Le procureur du Faso près le Tribunal de grande instance de Ouaga I, Blaise Bazié, a annoncé vendredi le renforcement de la surveillance et des poursuites contre les auteurs de discours de haine et d’appels à la violence sur les réseaux sociaux au Burkina Faso. Avec notamment une cinquantaine de suspects recherchés.
Lors d’un point de presse à Ouagadougou, le magistrat a indiqué que 14 personnes ont été interpellées au premier trimestre 2026 pour des publications jugées contraires à l’ordre public ou incitant à la haine.

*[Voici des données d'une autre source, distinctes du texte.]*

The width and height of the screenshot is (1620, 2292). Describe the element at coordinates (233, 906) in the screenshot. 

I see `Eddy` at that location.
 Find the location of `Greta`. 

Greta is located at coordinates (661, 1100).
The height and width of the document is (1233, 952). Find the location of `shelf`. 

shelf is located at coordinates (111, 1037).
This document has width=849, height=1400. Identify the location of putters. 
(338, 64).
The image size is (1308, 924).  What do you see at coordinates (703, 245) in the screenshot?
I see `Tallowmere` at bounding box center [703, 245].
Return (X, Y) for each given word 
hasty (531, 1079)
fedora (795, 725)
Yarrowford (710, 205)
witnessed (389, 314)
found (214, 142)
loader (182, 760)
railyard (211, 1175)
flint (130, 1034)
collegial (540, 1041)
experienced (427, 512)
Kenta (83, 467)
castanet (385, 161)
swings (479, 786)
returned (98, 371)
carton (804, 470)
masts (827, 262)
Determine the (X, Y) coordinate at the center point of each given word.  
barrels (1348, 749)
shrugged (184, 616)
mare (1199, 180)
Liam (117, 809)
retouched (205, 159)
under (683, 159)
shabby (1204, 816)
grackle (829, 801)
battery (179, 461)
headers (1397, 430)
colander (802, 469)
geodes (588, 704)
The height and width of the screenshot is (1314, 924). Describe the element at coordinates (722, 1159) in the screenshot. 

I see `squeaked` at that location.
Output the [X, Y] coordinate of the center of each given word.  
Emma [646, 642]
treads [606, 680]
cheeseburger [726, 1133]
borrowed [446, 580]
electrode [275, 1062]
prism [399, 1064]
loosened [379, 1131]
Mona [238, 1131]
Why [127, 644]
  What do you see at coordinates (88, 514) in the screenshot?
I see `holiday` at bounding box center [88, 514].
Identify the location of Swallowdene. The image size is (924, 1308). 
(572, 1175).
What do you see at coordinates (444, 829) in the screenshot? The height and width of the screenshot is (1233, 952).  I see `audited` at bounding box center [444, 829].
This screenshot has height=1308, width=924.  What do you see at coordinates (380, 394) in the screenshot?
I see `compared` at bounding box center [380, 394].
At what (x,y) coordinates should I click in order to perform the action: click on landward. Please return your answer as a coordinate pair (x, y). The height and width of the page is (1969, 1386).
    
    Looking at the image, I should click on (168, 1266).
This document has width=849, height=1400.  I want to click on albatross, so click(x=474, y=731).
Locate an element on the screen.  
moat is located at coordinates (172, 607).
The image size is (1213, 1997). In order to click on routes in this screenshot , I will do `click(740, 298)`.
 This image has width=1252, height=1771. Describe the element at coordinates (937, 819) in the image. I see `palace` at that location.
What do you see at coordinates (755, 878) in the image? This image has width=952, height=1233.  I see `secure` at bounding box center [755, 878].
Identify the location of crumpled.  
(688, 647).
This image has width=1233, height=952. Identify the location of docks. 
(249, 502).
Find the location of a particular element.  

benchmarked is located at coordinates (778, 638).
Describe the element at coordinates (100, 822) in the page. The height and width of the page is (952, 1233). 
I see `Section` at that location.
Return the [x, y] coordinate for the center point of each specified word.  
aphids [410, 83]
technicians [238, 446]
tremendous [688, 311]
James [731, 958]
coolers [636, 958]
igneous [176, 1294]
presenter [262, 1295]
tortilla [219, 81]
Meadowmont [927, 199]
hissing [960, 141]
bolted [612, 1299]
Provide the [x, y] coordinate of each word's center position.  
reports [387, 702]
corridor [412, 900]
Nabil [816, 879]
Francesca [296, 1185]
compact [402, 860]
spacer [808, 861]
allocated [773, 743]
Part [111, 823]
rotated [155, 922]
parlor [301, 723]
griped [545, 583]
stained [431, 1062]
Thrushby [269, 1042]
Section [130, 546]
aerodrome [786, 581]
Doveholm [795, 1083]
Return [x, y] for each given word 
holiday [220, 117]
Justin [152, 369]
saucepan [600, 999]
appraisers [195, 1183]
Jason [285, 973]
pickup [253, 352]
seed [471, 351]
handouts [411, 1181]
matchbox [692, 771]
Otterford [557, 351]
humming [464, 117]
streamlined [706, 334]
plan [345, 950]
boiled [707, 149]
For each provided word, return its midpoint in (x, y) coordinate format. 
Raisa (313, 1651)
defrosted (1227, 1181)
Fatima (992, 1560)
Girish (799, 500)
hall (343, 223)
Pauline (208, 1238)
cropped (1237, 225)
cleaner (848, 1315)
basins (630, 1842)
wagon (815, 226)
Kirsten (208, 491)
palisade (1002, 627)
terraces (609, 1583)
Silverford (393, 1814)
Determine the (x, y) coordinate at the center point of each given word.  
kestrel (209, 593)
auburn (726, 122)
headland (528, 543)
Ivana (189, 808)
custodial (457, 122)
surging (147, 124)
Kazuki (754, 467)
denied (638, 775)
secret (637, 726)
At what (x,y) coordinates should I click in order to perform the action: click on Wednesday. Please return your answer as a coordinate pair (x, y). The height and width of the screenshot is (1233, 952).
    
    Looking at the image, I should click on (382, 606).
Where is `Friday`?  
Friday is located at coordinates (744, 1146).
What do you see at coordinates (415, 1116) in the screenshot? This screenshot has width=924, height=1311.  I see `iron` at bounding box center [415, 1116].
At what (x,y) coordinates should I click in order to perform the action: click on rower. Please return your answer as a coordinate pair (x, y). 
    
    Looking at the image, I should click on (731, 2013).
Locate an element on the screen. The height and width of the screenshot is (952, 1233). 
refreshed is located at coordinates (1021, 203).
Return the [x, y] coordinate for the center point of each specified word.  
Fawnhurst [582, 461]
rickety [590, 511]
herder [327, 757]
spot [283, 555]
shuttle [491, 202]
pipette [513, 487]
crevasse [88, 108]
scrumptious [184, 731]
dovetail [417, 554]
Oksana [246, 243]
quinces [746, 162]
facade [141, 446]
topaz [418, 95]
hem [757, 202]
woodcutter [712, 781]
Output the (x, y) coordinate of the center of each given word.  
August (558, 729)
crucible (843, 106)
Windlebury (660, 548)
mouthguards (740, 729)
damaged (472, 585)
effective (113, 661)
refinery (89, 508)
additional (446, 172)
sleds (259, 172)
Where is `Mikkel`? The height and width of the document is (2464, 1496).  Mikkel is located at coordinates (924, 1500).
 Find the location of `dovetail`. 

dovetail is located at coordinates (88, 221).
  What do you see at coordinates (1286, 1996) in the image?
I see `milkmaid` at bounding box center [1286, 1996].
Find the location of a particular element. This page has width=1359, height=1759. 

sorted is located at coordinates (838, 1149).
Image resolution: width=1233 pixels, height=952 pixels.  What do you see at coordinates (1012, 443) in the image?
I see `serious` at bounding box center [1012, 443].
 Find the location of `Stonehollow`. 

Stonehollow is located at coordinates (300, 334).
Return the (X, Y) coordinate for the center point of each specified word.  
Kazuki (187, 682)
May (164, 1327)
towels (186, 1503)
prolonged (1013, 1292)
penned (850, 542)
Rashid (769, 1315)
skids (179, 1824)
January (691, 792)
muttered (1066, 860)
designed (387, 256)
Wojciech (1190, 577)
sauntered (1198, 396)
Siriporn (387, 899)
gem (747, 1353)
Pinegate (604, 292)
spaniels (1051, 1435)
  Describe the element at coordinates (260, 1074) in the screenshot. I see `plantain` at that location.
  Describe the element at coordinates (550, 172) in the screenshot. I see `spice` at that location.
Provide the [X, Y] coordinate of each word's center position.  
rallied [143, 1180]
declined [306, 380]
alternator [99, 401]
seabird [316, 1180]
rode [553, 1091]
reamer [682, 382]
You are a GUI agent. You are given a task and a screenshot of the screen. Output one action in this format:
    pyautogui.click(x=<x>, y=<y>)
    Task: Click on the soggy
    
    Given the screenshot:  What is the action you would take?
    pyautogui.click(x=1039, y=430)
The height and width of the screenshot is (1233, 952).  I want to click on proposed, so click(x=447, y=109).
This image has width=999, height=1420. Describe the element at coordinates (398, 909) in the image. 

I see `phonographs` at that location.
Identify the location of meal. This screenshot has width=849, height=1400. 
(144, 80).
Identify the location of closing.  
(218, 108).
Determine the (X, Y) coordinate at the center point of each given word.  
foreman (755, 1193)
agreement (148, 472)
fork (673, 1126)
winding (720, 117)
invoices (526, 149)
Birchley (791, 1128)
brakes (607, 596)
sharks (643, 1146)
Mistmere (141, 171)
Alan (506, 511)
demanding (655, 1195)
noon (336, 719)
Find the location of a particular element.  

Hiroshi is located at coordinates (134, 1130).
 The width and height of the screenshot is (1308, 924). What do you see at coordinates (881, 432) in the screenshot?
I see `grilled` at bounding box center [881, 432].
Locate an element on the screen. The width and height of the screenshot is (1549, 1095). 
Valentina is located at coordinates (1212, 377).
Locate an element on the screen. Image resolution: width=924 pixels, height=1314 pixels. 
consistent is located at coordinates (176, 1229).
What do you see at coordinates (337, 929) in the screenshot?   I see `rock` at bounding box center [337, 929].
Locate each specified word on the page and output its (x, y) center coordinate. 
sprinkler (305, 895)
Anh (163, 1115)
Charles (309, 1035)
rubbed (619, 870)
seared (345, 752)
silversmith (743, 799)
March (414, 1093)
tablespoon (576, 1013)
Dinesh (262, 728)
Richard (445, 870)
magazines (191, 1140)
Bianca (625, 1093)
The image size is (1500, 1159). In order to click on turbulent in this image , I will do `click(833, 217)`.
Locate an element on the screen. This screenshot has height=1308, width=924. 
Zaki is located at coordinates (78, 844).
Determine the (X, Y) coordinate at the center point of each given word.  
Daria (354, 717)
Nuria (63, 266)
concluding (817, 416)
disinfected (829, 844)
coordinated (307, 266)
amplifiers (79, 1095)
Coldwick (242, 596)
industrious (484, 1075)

Selon lui, huit personnes ont été condamnées à des travaux d’intérêt général, quatre autres ont bénéficié d’une médiation pénale assortie d’amendes, tandis que deux ont écopé de peines d’emprisonnement ferme. L’une d’elles a été condamnée à cinq ans de prison pour incitation à la commission d’un meurtre.
Le procureur a également affirmé que « plus d’une cinquantaine » de personnes font actuellement l’objet de recherches dans le cadre d’enquêtes liées à des contenus diffusés sur Facebook, TikTok ou WhatsApp.
« L’espace numérique n’est pas une zone de non-droit », a-t-il déclaré, avertissant que les opérations de contrôle et de poursuite vont s’intensifier.
Les autorités ont aussi annoncé des mesures de bannissement et de suppression des comptes impliqués dans la diffusion de contenus haineux ou jugés menaçants pour la cohésion sociale.
Le parquet a appelé les internautes à faire preuve de responsabilité et à privilégier le recours aux institutions compétentes plutôt que les appels à la violence ou à la justice populaire sur les réseaux sociaux.